Envisagé à partir des travaux de Guy Debord (Debord et Wolman, 2006), le concept de détournement désigne souvent des formes artistiques qui récupèrent et retravaillent des œuvres existantes. Cependant, comme le souligne Fanny Barnabé (2017), les matérialisations protéiformes ont pour souche commune “les idées de reprise et de transformation”. En ce sens, l’objet du détournement ne se limite pas aux différents matériaux artistiques mais peut porter sur les pratiques et les postures. S’inscrivant à la suite des travaux de Gabrielle Trépanier-Jobin (2016) et de Esteban Giner (2019) sur les degrés de pédagogie, de persuasion et d’expressivité dans les jeux vidéo, cette communication se propose d’envisager, au sein d’un processus de création, l’appropriation et la reconfiguration de modalités de jeu différentes : le jeu sérieux, le jeu artistique, le jeu expressif. Il s’agit alors de présenter les expérimentations d’une recherche-création menée sur le jeu vidéo RecovR, développé par le studio indépendant The Seed Crew.

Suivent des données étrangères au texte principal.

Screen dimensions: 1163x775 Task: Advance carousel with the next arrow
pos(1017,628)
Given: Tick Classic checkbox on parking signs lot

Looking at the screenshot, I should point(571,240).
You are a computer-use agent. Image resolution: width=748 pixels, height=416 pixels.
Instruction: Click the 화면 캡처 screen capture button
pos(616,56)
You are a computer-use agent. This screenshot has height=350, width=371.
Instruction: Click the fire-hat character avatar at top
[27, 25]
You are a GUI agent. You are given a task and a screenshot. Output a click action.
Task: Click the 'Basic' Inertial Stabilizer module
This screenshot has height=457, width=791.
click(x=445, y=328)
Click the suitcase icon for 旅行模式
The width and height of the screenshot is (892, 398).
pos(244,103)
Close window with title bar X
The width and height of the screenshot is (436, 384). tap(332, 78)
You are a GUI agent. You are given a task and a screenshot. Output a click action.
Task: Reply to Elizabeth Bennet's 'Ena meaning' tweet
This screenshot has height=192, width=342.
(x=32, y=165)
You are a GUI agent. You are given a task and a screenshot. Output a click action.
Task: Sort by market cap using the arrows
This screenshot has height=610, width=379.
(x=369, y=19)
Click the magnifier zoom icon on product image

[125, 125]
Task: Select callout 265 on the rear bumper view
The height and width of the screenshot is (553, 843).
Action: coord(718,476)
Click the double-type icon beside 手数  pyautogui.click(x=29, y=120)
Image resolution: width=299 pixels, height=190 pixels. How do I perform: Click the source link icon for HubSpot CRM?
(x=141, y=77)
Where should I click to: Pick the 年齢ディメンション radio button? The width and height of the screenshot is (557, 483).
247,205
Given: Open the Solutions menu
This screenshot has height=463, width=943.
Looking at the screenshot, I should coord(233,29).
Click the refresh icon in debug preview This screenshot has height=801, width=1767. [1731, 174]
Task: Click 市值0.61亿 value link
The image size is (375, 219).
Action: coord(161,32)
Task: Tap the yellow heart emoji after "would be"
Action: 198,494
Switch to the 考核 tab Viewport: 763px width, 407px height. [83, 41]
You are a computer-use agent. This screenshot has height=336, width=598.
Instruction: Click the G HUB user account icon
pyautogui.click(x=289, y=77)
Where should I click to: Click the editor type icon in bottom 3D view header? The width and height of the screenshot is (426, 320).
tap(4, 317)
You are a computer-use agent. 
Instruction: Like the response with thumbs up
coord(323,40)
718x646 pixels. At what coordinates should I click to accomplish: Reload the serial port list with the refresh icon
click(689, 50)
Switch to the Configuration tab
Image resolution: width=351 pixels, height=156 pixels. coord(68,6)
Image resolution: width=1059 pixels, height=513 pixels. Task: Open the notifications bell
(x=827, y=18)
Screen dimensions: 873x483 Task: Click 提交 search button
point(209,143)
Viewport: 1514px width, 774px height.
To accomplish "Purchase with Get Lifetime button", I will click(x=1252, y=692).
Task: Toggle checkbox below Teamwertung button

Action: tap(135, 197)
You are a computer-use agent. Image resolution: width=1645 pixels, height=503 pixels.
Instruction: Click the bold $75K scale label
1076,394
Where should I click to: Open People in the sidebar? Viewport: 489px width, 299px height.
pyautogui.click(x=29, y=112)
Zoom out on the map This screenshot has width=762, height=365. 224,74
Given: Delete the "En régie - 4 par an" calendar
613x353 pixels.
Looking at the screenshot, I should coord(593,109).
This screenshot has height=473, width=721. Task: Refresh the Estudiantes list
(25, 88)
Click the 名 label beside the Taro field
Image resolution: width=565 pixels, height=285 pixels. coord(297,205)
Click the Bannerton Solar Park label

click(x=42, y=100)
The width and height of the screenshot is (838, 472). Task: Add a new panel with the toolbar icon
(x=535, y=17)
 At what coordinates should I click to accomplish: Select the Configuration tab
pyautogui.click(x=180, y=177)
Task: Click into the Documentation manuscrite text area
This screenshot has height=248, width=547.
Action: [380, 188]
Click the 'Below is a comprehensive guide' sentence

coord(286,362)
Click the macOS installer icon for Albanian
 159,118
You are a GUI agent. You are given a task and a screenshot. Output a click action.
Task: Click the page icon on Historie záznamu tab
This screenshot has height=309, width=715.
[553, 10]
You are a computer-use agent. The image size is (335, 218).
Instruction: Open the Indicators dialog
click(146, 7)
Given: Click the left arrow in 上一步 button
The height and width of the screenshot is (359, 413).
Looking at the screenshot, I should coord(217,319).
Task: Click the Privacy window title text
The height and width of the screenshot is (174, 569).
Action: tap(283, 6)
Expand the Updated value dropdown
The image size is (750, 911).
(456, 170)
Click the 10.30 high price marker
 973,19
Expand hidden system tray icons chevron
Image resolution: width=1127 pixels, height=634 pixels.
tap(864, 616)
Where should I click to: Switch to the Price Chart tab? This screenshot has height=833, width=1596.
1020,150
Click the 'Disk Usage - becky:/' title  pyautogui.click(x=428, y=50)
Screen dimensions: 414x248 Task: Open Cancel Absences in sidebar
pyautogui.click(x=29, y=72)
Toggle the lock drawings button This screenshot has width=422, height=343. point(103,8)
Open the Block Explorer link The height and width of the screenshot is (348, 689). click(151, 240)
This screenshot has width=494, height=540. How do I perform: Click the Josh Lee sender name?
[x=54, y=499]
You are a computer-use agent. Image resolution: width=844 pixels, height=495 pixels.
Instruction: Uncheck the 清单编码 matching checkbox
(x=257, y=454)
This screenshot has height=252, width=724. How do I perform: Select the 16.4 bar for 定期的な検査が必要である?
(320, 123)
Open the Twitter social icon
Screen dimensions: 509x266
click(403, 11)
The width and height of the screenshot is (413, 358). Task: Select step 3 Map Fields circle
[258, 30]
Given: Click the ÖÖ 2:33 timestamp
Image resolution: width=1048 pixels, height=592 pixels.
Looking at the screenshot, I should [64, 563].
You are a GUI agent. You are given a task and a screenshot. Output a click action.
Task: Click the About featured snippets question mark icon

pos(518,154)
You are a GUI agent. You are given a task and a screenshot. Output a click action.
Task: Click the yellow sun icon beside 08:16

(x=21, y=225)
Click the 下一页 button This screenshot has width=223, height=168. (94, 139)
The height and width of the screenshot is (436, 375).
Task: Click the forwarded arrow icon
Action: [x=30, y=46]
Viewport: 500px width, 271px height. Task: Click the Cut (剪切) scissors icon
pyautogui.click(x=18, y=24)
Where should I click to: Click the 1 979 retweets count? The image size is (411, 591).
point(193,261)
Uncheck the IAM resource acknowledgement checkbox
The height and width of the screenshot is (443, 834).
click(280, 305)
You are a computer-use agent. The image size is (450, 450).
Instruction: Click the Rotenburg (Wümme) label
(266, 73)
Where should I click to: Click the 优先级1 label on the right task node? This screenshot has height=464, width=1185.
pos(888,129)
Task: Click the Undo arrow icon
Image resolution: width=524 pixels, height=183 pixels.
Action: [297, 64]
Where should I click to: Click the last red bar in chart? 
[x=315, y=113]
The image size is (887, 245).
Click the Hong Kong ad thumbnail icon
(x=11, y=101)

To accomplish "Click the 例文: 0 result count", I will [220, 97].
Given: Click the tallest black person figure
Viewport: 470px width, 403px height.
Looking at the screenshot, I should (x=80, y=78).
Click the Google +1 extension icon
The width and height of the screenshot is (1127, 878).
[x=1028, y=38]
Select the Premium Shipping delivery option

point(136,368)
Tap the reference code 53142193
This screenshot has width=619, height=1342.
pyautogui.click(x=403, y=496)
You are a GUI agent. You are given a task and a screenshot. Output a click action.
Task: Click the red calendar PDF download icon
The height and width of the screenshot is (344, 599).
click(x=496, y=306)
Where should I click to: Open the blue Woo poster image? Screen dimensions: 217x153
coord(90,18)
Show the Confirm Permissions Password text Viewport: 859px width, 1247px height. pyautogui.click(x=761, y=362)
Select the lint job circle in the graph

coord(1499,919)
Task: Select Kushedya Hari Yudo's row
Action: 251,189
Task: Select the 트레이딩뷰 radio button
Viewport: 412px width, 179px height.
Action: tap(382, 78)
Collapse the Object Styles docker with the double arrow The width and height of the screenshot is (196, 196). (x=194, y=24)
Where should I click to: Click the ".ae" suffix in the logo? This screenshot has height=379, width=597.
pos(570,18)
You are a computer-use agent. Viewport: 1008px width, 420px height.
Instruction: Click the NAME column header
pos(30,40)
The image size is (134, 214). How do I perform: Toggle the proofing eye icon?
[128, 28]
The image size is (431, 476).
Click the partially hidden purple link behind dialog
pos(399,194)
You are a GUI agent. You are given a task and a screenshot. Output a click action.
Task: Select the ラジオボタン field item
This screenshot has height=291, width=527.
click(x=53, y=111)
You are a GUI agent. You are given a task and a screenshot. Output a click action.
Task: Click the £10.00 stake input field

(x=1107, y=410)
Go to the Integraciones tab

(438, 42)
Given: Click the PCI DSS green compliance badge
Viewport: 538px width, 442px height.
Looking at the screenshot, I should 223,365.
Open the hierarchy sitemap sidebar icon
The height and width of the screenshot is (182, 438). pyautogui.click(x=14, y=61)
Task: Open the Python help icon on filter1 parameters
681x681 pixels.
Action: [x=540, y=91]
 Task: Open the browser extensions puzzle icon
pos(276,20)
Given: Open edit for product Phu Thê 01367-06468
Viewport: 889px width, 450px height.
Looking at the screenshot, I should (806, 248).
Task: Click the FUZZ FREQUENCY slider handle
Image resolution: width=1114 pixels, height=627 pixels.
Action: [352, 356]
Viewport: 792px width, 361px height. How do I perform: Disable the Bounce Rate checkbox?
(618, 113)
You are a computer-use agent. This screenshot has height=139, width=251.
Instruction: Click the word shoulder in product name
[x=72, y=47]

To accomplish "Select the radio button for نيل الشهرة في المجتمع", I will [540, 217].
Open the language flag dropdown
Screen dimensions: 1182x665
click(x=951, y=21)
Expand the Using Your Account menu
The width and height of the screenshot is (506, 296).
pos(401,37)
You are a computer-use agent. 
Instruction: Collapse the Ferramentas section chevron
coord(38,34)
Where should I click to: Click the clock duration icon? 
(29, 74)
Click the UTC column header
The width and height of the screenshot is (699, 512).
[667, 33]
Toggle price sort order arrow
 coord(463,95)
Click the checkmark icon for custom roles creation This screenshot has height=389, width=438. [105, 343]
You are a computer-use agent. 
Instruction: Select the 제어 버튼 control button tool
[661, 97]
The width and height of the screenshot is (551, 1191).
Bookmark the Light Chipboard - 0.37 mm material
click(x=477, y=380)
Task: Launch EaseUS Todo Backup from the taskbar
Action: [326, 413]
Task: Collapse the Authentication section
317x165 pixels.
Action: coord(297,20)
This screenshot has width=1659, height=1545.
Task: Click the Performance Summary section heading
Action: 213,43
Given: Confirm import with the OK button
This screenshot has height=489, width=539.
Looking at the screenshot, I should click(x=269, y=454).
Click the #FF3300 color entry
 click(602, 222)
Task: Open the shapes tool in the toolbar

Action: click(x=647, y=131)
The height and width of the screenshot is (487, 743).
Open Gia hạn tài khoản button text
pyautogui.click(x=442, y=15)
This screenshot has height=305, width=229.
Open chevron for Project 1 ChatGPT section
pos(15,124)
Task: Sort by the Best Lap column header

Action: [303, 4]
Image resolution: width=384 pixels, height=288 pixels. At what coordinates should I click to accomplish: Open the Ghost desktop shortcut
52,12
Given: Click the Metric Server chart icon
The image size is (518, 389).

S’intéressant aux problématiques psycho-sociales telles que le sexisme et destiné aux entreprises, le projet récupère d’abord des fonctionnements associés aux jeux sérieux tout en questionnant les limites de ce concept. En effet, bien que le Serious Game peut être envisagé comme un détournement de l’activité ludique, la catégorie s’est sédimentée dans le discours social depuis 2002 (Djaouti et alii, 2011) et le genre médiatique, identifié par la présence d’un “scénario utilitaire” (Alvarez et Djaouti, 2012), n’est aujourd’hui plus nouveau au sein de la culture vidéoludique. Cependant, les principes sur lesquels il repose, l’évaluation des connaissances et la transférabilité des savoirs, peuvent être remis en question (Berry, 2011), en particulier lorsqu’elles concernent des situations sociales complexes.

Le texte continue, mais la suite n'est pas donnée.